The University of Bayreuth and the University of Bristol have created a novel peptide that is ideally suited for the targeted delivery of compounds, such as active ingredients and colors, into mammalian cells.
The peptide has a dual function that allows it to interact with another peptide inside the cell as well as outside the cell. Prior to the transported molecules’ intended action, the partner peptide must be introduced into the cell. The transport system described in the journal Nature Chemical Biology is a prime example of the exciting potential of peptide and protein de novo design.
Numerous active compounds that can start, speed up, or stop processes in mammalian cells have been created recently by the fields of biomedicine and pharmacology.
But in many instances, getting these compounds precisely where they are needed is still difficult. When coloring specific cellular structures for research or diagnostic purposes, the scenario is comparable.
It is accurate to say that endocytosis allows mammalian cells to take up foreign materials. However, this does not imply that you will be transported to the intended location.
The rational design of peptides is a novel study direction that Bayreuth scientist Prof. Dr. Birte Höcker is exploring with her research team. These should be capable of entering the interior of the cell from the outside and transporting any connected active ingredients or color molecules. Because they typically include fewer than 30 amino acids, peptides suited for this use tend to be relatively tiny.

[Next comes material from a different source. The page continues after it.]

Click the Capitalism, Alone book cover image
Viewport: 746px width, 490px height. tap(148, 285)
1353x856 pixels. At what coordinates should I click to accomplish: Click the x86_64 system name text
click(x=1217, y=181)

But up until now, the issue has been that these peptides do not provide many potential applications, exactly because of their simplicity and tiny size. This is due to the limited locations in the various inner cell structures where they can dock and deliver the molecules they convey.

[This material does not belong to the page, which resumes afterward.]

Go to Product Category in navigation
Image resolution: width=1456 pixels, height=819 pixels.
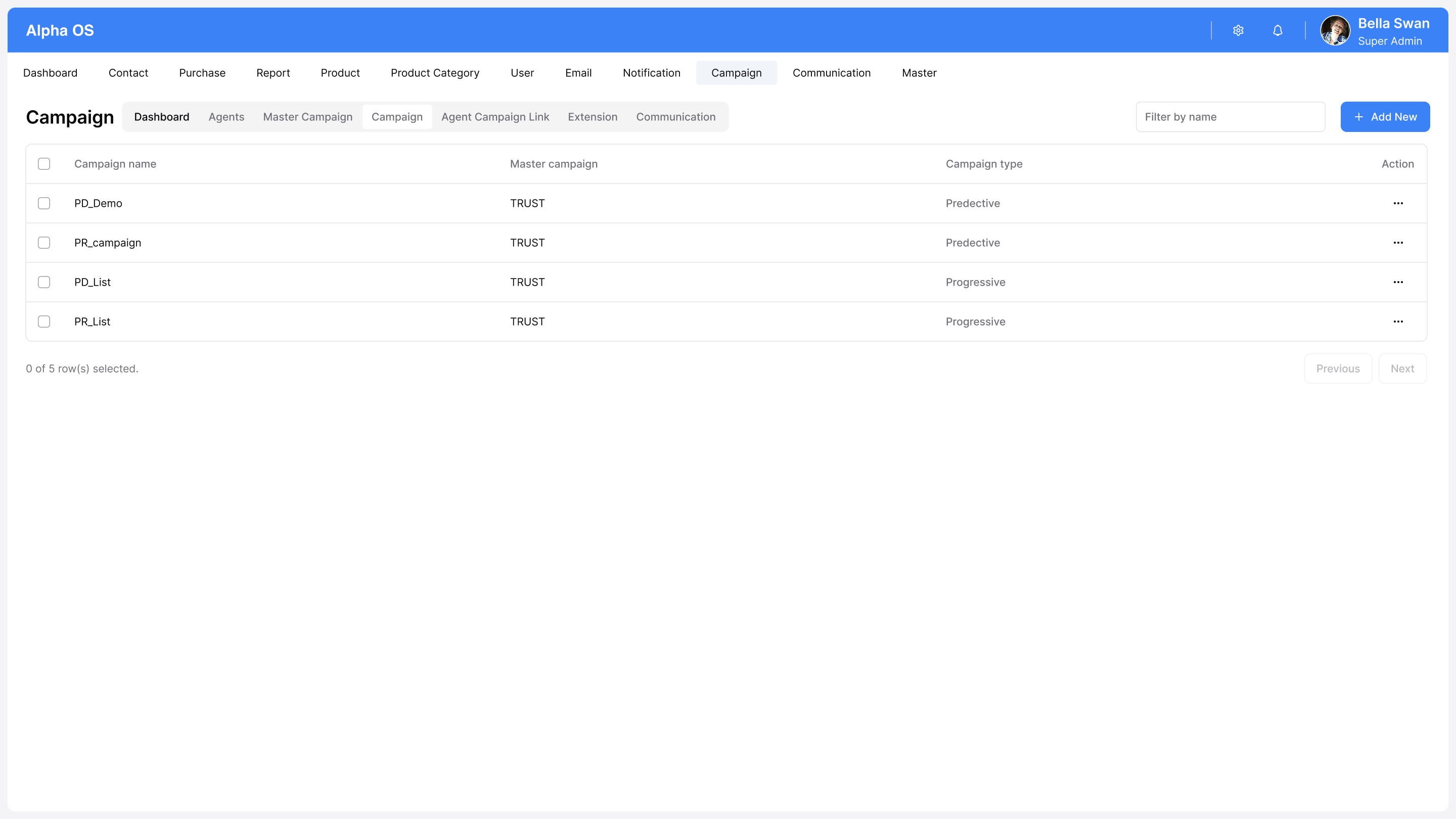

The Bayreuth and Bristol-developed peptide has eliminated this drawback. It is a basic peptide containing two elements that are crucial for its functionality a high concentration of arginine amino acids.
The new peptide system makes it clear that de novo design is a promising research approach in the search for methods that enable drug or dye molecules to be introduced into mammalian cells in a targeted and gentle manner.
Dr. Guto Rhys
One permits peptide entry into the interior of the cell, while the other permits interaction with an acidic companion peptide. This companion peptide can be positioned inside the cell in a variety of sites by applying recognized biochemical techniques.

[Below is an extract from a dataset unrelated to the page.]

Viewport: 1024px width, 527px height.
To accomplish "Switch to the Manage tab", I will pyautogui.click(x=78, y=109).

Proteins, bigger molecular complexes, or organelles can be specifically targeted by the basic peptide that has entered the cell once they have been marked with the partner peptide. The basic peptide attaches to the acidic peptide like a key does to a lock.
The acidic companion peptide is specifically positioned by linking it with molecules that are then transfected into the DNA of the cell. The two previously unidentified de novo peptides were created by the Anglo-German research team utilizing computer-assisted protein design techniques.
The coiled-structured peptides that served as the foundation for this research were listed in a structural database. The computer-designed peptides were subsequently synthesized in the lab.
Here, X-ray crystallography and biophysical techniques were employed to determine the true characteristics and behavior of the peptides. The novel peptide system has even been found to be effective at transporting other peptides and proteins, according to tests done on eukaryotic cells and E. coli bacteria.
“Our investigations exemplify how the computational design of peptides and proteins, their subsequent synthesis and characterization in the laboratory, as well as testing in living cells can intertwine when innovative solutions for biochemical or biomedical questions are being sought,” says Prof. Dr. Birte Höcker, head of the Protein Design Group at the University of Bayreuth and corresponding author of the new study.
“The new peptide system makes it clear that de novo design is a promising research approach in the search for methods that enable drug or dye molecules to be introduced into mammalian cells in a targeted and gentle manner,” adds Dr. Guto Rhys, postdoc at the Protein Design research group and one of the three first authors.